ДЕВЯТЬ КОРОТКИХ ЭССЕ

Чарльз Дадли Уорнер

СОДЕРЖАНИЕ:

НОЧЬ В САДУ ТЮИЛЬРИ; ПРАВДИВОСТЬ; ПОИСКИ СЧАСТЬЯ; ЛИТЕРАТУРА И СЦЕНА; ИСКУССТВО СПАСЕНИЯ И ПРОДЛЕНИЯ ЖИЗНИ; «Х.Х.» В ЮЖНОЙ КАЛИФОРНИИ; ПРОСТОТА; АНГЛИЙСКИЕ ДОБРОВОЛЬЦЫ ВО ВРЕМЯ НЕДАВНЕГО ВТОРЖЕНИЯ; НАТАН ХЕЙЛ НОЧЬ В САДУ ТЮИЛЬРИ

Это было во времена Второй империи. Если быть точным, это была ночь 18 июня 1868 года; я помню эту дату, потому что, вопреки астрономической теории о коротких ночах в это время года, это была самая длинная ночь, которую я когда-либо видел. Это было самое прекрасное время года в Париже, когда хотелось бездельничать весь день в садах и не отдавать сну ни одной из теплых ночей в этой веселой столице, где ночь была освещена как день, и какое-то новое удовольствие или восторг всегда сопровождали сверкающие часы. В любой день сад Тюильри был микрокосмом, стоящим изучения. Там праздный Париж грелся на солнце; через него прогуливающиеся текли от ворот улицы Риволи у дворца к входу на площадь Согласия, выходили на Елисейские поля и возвращались обратно; здесь, в северной роще, собирались тысячи, чтобы послушать полковой оркестр после обеда; дети гонялись за бабочками вокруг клумб и среди кадок с апельсиновыми деревьями; путешественники с путеводителем в руках решительно и недоверчиво стояли перед группами статуй, гадая, что этот Младенец делает со змеями и почему у лежащей фигуры Нила так много детей, карабкающихся по нему; или часами наблюдали за длинным фасадом дворца в надежде поймать в каком-нибудь окне трепет королевской мантии; а смуглые, в тюрбанах зуавы, прямые, гибкие, беззаботные, с твердым, пружинистым шагом тигра, слонялись по аллеям.

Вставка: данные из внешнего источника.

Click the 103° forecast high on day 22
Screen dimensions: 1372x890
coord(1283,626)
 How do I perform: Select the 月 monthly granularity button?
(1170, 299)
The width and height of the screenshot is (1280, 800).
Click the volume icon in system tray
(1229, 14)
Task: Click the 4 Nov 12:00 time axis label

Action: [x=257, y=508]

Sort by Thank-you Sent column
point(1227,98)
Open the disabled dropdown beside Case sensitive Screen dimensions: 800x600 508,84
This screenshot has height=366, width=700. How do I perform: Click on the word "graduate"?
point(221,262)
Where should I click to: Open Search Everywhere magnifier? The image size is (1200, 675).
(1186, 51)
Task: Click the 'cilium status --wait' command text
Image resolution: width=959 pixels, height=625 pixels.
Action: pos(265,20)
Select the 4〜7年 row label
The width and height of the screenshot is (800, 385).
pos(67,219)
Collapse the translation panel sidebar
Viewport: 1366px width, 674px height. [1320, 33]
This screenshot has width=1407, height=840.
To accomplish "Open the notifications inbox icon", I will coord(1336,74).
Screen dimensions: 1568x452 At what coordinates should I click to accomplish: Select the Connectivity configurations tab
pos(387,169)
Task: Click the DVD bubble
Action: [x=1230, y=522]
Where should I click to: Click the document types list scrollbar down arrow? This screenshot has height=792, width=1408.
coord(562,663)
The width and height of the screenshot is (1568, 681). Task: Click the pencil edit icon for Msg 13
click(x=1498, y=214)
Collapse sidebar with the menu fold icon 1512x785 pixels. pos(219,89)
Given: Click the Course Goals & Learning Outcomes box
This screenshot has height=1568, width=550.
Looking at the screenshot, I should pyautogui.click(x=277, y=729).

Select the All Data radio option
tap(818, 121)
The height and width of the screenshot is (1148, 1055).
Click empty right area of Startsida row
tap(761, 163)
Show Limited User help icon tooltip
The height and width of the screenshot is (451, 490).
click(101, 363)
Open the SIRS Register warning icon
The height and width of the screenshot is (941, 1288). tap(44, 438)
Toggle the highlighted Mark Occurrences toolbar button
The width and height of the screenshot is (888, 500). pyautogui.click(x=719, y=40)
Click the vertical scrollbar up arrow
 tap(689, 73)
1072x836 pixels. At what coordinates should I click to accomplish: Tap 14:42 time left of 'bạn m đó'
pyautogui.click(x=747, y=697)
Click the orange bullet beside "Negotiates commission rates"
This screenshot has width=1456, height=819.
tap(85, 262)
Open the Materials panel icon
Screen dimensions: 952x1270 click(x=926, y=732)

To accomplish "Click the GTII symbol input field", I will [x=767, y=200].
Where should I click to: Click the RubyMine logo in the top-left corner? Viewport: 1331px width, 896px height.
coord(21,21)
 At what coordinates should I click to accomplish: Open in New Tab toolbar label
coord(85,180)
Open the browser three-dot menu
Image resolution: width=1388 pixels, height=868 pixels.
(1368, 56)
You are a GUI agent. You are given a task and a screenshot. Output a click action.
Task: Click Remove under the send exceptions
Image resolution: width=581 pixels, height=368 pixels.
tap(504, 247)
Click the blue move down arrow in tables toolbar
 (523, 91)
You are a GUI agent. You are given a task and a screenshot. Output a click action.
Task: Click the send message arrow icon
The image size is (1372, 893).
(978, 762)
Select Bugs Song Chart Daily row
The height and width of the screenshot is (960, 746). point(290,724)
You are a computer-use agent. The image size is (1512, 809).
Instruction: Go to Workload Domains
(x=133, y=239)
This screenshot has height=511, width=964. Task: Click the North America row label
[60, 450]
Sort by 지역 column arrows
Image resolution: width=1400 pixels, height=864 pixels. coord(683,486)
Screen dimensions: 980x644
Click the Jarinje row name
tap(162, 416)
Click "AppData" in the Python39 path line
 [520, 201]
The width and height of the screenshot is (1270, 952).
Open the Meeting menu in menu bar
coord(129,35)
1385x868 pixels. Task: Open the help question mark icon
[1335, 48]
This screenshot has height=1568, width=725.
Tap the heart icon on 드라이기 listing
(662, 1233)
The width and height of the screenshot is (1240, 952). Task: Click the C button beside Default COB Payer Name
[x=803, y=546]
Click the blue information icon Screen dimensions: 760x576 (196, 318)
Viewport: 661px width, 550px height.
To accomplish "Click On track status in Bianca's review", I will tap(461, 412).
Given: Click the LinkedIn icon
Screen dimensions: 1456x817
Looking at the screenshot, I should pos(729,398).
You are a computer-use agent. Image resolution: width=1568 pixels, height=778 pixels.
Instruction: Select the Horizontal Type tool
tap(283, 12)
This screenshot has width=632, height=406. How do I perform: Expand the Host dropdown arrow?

Наполеон был дома — факт, подтверждаемый отменой гостеприимного правила демократии: посетители не допускались во дворец, когда он был дома. Частный сад, примыкающий к императорской резиденции, также был закрыт для публики, которая тщетно смотрела через утопленный забор на партеры, фонтаны и статуи в надежде, что таинственный человек выйдет туда и публично развлечется. Но он никогда не выходил, хотя я не сомневаюсь, что он смотрел из окон на прекрасный сад и своих счастливых парижан, на рощи конских каштанов, на иглообразный фонтан вдалеке, на Луксорский обелиск, вверх по знаменитой и сияющей перспективе, завершающейся Триумфальной аркой, и размышлял с христианским самодовольством о величии монарха, который был властелином такого великолепия, и о доброте правителя, который открыл все это своим детям. Особенно когда западный солнечный свет струился по всему этому, превращая даже пыль в атмосфере в золото и украшая окна Тюильри своего рода исторической славой, его сердце, должно быть, переполнялось пульсацией императорского восторга. Сейчас не принято считать его великим человеком, но никто не берется измерять его доброту.

Общественный сад Тюильри закрывался в сумерках, никому не разрешалось оставаться в нем после наступления темноты. Я полагаю, было небезопасно доверять парижанам в укрытии его теней после наступления ночи, и никто не мог сказать, что могут сделать иностранные фанатики и убийцы, если им позволят провести ночь так близко к императорской резиденции. Во всяком случае, всех выпроваживали до того, как начинались настоящие сумерки, и в самый завораживающий час для мечтаний в древнем саду. После захода солнца большая дверь Павильона Часов распахивалась, и из нее выходил барабанный отряд, который маршировал через частный сад и вниз по широкой аллее общественного сада, барабаня так, словно близился судный день, прямо к главным воротам площади Согласия, и возвращался по боковой аллее, выбивая из каждого укрытия и наполняя весь воздух шумом, пока не исчезал, продолжая стучать, во дворе дворца; и казалось, что вся площадь стонет от этого звука. Никогда не было такого грохота со времен старого Пьера из рассказа Теккерея, который, «просто чтобы поддержать свой барабанный бой, однажды выбарабанил Бастилию»:

В полночь я бил зорю, И разбудил пикинеров Парижа, Чтобы следовать за смелым Барбару.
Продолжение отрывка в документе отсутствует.